**Task directions:** Set down the listing below again, exactly as written.

**Listed entries:**

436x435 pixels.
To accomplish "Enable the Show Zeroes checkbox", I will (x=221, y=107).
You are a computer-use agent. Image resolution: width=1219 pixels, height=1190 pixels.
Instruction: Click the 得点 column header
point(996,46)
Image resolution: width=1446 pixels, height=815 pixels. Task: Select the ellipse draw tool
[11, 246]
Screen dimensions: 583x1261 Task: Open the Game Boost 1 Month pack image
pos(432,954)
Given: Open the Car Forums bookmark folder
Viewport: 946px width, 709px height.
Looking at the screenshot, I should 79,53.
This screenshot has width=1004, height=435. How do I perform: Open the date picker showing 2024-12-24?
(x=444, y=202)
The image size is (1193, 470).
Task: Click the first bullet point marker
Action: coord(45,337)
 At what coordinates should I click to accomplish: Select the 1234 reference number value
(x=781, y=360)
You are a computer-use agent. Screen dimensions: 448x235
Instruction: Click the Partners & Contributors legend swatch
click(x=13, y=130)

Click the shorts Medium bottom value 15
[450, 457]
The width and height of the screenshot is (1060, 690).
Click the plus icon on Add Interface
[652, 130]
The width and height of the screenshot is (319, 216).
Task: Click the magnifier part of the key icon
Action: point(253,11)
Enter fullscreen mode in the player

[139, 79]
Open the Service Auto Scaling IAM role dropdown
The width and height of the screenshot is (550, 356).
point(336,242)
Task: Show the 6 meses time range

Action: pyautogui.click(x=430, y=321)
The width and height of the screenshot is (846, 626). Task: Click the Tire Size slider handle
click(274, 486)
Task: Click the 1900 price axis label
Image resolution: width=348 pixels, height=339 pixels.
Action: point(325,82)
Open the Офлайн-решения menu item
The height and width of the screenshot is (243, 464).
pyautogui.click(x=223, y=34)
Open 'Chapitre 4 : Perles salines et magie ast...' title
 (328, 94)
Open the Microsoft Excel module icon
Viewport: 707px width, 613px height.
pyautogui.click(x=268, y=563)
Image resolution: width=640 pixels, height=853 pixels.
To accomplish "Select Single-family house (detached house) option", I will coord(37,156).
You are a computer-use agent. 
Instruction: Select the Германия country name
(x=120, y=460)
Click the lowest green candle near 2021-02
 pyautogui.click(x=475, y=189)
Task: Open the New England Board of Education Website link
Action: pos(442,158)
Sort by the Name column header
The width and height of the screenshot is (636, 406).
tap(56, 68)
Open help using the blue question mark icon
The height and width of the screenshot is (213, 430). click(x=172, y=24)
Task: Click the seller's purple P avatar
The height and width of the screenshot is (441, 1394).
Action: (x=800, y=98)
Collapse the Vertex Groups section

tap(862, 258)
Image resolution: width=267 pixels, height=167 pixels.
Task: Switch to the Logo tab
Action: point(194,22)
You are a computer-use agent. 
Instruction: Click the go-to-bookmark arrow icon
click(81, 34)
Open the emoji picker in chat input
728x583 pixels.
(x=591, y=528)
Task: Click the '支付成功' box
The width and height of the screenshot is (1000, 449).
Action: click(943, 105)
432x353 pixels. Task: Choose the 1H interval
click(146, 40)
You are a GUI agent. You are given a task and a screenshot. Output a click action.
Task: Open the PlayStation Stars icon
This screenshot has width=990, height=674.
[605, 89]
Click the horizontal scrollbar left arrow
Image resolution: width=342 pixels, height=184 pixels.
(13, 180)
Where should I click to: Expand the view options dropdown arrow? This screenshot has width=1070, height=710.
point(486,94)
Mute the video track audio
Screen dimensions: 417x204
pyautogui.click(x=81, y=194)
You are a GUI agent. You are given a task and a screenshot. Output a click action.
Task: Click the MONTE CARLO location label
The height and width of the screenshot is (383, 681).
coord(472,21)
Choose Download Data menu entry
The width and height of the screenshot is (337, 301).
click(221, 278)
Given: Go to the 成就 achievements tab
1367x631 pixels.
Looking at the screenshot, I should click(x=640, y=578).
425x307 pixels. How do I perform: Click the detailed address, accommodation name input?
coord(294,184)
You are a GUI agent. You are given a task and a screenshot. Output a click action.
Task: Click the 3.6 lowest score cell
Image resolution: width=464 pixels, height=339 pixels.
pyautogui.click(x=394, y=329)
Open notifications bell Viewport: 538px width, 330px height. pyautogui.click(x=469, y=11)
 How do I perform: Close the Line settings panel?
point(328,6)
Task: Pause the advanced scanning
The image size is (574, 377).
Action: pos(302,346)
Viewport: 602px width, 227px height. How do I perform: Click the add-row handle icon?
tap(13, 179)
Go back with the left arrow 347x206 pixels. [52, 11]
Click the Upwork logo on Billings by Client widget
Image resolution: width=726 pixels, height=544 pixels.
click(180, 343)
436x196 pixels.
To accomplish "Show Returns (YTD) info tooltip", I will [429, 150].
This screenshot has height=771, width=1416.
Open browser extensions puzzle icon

**Solution to this problem:**
436x435 pixels.
To accomplish "Enable the Show Zeroes checkbox", I will (x=221, y=107).
You are a computer-use agent. Image resolution: width=1219 pixels, height=1190 pixels.
Instruction: Click the 得点 column header
point(996,46)
Image resolution: width=1446 pixels, height=815 pixels. Task: Select the ellipse draw tool
[11, 246]
Screen dimensions: 583x1261 Task: Open the Game Boost 1 Month pack image
pos(432,954)
Given: Open the Car Forums bookmark folder
Viewport: 946px width, 709px height.
Looking at the screenshot, I should 79,53.
This screenshot has width=1004, height=435. How do I perform: Open the date picker showing 2024-12-24?
(x=444, y=202)
The image size is (1193, 470).
Task: Click the first bullet point marker
Action: coord(45,337)
 At what coordinates should I click to accomplish: Select the 1234 reference number value
(x=781, y=360)
You are a computer-use agent. Screen dimensions: 448x235
Instruction: Click the Partners & Contributors legend swatch
click(x=13, y=130)

Click the shorts Medium bottom value 15
[450, 457]
The width and height of the screenshot is (1060, 690).
Click the plus icon on Add Interface
[652, 130]
The width and height of the screenshot is (319, 216).
Task: Click the magnifier part of the key icon
Action: point(253,11)
Enter fullscreen mode in the player

[139, 79]
Open the Service Auto Scaling IAM role dropdown
The width and height of the screenshot is (550, 356).
point(336,242)
Task: Show the 6 meses time range

Action: pyautogui.click(x=430, y=321)
The width and height of the screenshot is (846, 626). Task: Click the Tire Size slider handle
click(274, 486)
Task: Click the 1900 price axis label
Image resolution: width=348 pixels, height=339 pixels.
Action: point(325,82)
Open the Офлайн-решения menu item
The height and width of the screenshot is (243, 464).
pyautogui.click(x=223, y=34)
Open 'Chapitre 4 : Perles salines et magie ast...' title
 (328, 94)
Open the Microsoft Excel module icon
Viewport: 707px width, 613px height.
pyautogui.click(x=268, y=563)
Image resolution: width=640 pixels, height=853 pixels.
To accomplish "Select Single-family house (detached house) option", I will coord(37,156).
You are a computer-use agent. 
Instruction: Select the Германия country name
(x=120, y=460)
Click the lowest green candle near 2021-02
 pyautogui.click(x=475, y=189)
Task: Open the New England Board of Education Website link
Action: pos(442,158)
Sort by the Name column header
The width and height of the screenshot is (636, 406).
tap(56, 68)
Open help using the blue question mark icon
The height and width of the screenshot is (213, 430). click(x=172, y=24)
Task: Click the seller's purple P avatar
The height and width of the screenshot is (441, 1394).
Action: (x=800, y=98)
Collapse the Vertex Groups section

tap(862, 258)
Image resolution: width=267 pixels, height=167 pixels.
Task: Switch to the Logo tab
Action: point(194,22)
You are a computer-use agent. 
Instruction: Click the go-to-bookmark arrow icon
click(81, 34)
Open the emoji picker in chat input
728x583 pixels.
(x=591, y=528)
Task: Click the '支付成功' box
The width and height of the screenshot is (1000, 449).
Action: click(943, 105)
432x353 pixels. Task: Choose the 1H interval
click(146, 40)
You are a GUI agent. You are given a task and a screenshot. Output a click action.
Task: Open the PlayStation Stars icon
This screenshot has width=990, height=674.
[605, 89]
Click the horizontal scrollbar left arrow
Image resolution: width=342 pixels, height=184 pixels.
(13, 180)
Where should I click to: Expand the view options dropdown arrow? This screenshot has width=1070, height=710.
point(486,94)
Mute the video track audio
Screen dimensions: 417x204
pyautogui.click(x=81, y=194)
You are a GUI agent. You are given a task and a screenshot. Output a click action.
Task: Click the MONTE CARLO location label
The height and width of the screenshot is (383, 681).
coord(472,21)
Choose Download Data menu entry
The width and height of the screenshot is (337, 301).
click(221, 278)
Given: Go to the 成就 achievements tab
1367x631 pixels.
Looking at the screenshot, I should click(x=640, y=578).
425x307 pixels. How do I perform: Click the detailed address, accommodation name input?
coord(294,184)
You are a GUI agent. You are given a task and a screenshot. Output a click action.
Task: Click the 3.6 lowest score cell
Image resolution: width=464 pixels, height=339 pixels.
pyautogui.click(x=394, y=329)
Open notifications bell Viewport: 538px width, 330px height. pyautogui.click(x=469, y=11)
 How do I perform: Close the Line settings panel?
point(328,6)
Task: Pause the advanced scanning
The image size is (574, 377).
Action: pos(302,346)
Viewport: 602px width, 227px height. How do I perform: Click the add-row handle icon?
tap(13, 179)
Go back with the left arrow 347x206 pixels. [52, 11]
Click the Upwork logo on Billings by Client widget
Image resolution: width=726 pixels, height=544 pixels.
click(180, 343)
436x196 pixels.
To accomplish "Show Returns (YTD) info tooltip", I will [429, 150].
This screenshot has height=771, width=1416.
Open browser extensions puzzle icon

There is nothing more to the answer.